§ **AIM OF THE TASK**
Using the records that follow, copy every line containing the word "This".

§ **MATERIAL SUPPLIED**
──────────

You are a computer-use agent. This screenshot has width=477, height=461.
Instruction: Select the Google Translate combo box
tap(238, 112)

──────────

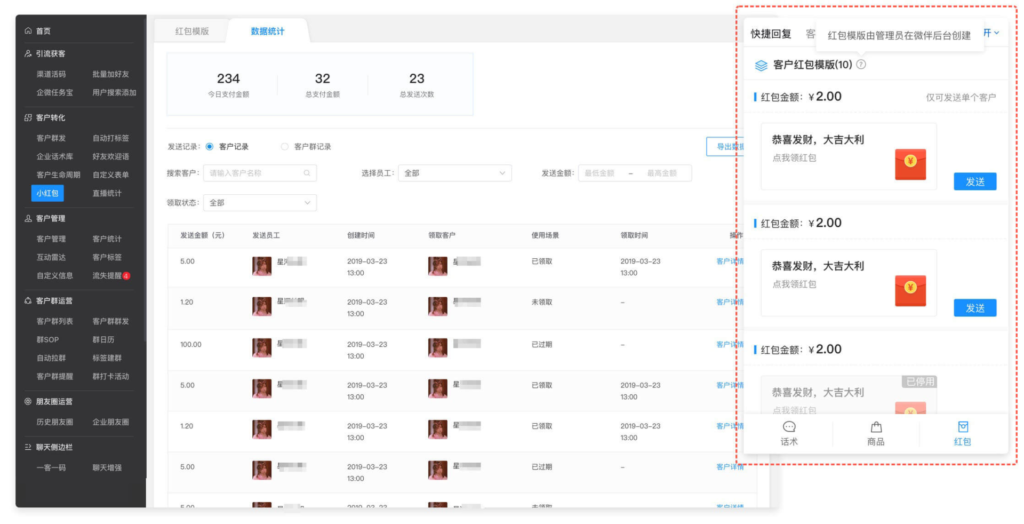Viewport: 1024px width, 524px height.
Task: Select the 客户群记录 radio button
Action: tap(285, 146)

──────────

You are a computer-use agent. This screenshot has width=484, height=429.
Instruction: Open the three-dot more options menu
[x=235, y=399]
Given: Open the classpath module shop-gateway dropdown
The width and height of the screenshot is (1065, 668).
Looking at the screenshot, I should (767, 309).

──────────

§ **RESULT OF THE TASK**
You are a computer-use agent. This screenshot has width=477, height=461.
You are a computer-use agent. This screenshot has width=484, height=429.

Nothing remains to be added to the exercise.